I suspect this happens because FOLL_TOUCH or something later does
set_page_dirty() on the page, which then eventually gets it in
writeback.

Failing gup() ealier, should ensure the above VM_BUG never happens,
unless someone is doing dodgy things.

> Why do I care?
> 
> I was looking at AMD's SEV (Secure Encrypted Virtualization) code which
> is in the kernel which shares some implementation details with the
> not-in-the-tree Intel MKTME.  SEV currently has a concept of guest pages
> being encrypted and being gibberish to the host, plus a handshake to
> share guest-selected pages.  Some of the side-effects of exposing the
> gibberish to the host aren't great (I think it can break cache coherency
> if a stray write occurs) and it would be nice to get better behavior.
> 
> But, to get better behavior, the host kernel might need to remove pages
> from its direct map, making them inaccessible. 

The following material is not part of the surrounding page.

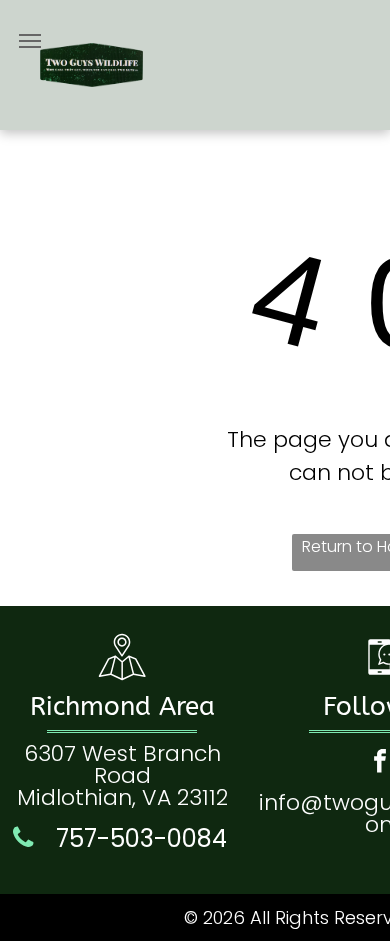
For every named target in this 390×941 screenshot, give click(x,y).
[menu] (30, 41)
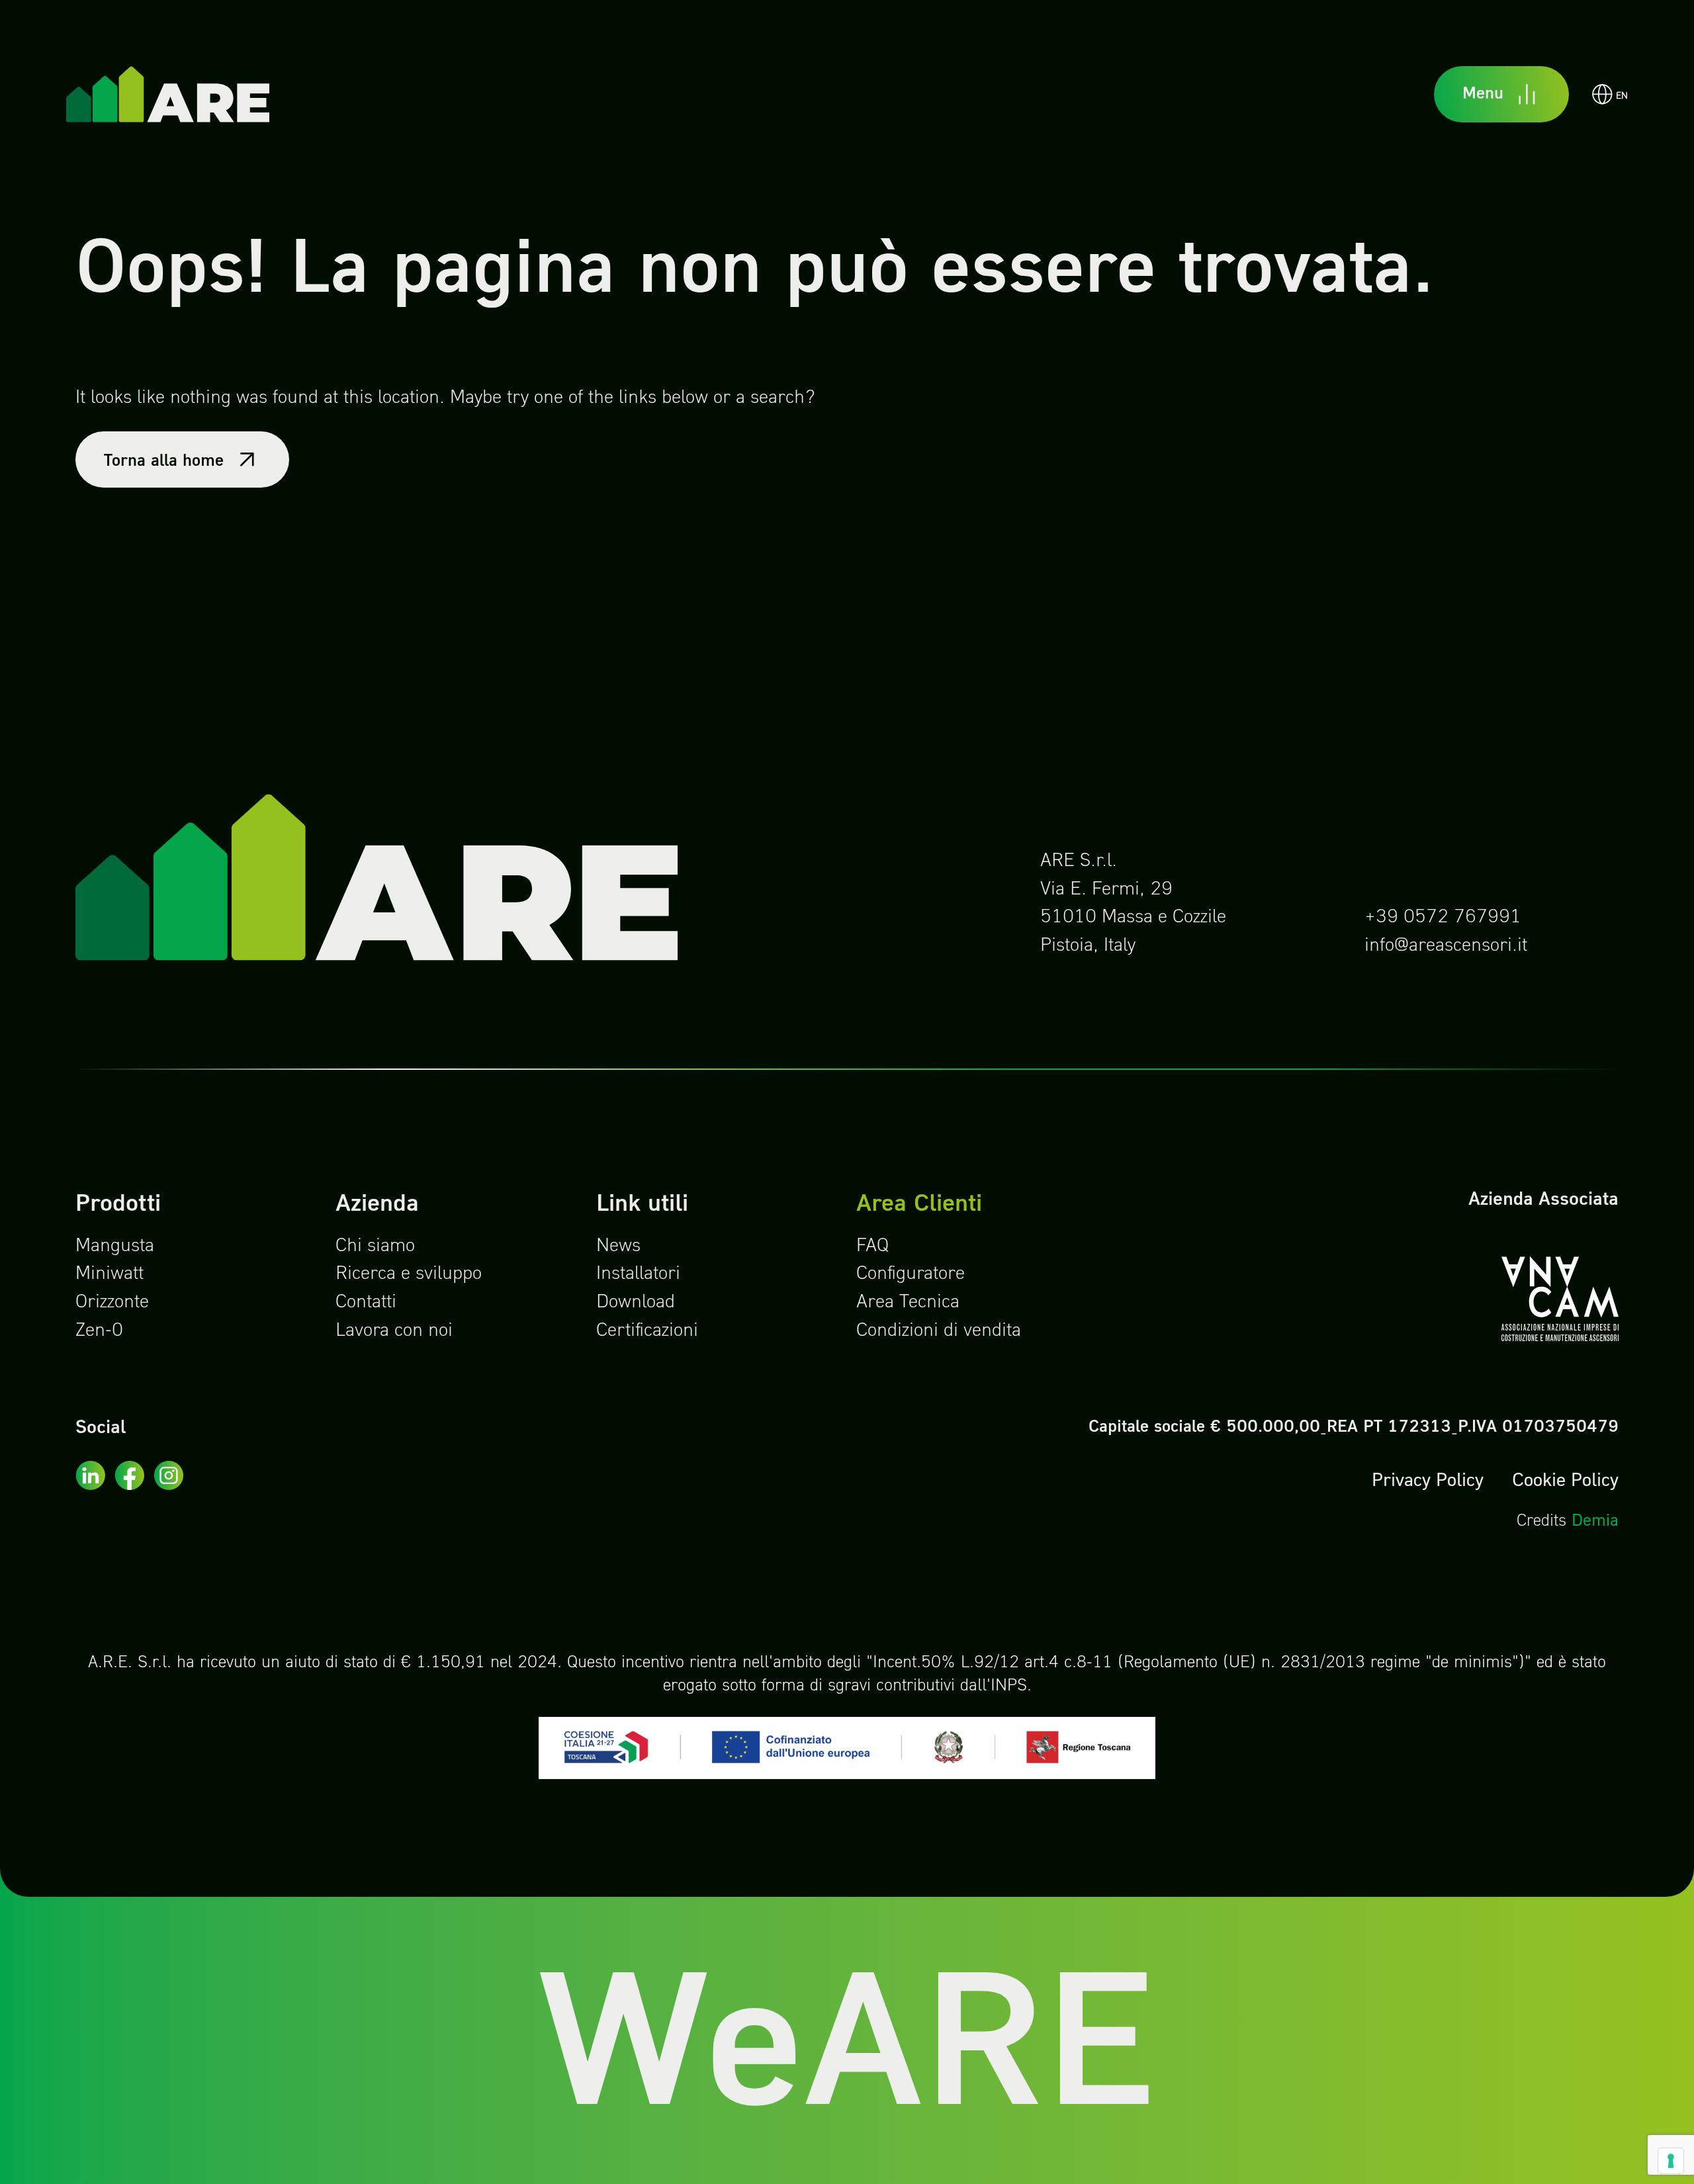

But for SEV we would actually need to fail this
arch_make_page_acesssible() thing, right? The encrypted guest pages
cannot be sanely accessed by the host IIRC, ever. Isn't their encryption
key linked to the phys addr of the page?

> I was hoping to reuse
> arch_make_page_accessible() for obvious reasons.  But, get_user_pages()
> is not the right spot to map pages because they might not *ever* be
> accessed by the CPU, only devices.

I'm confused, why does it matter who accesses it? The point is that they
want to access it through this vaddr/mapping.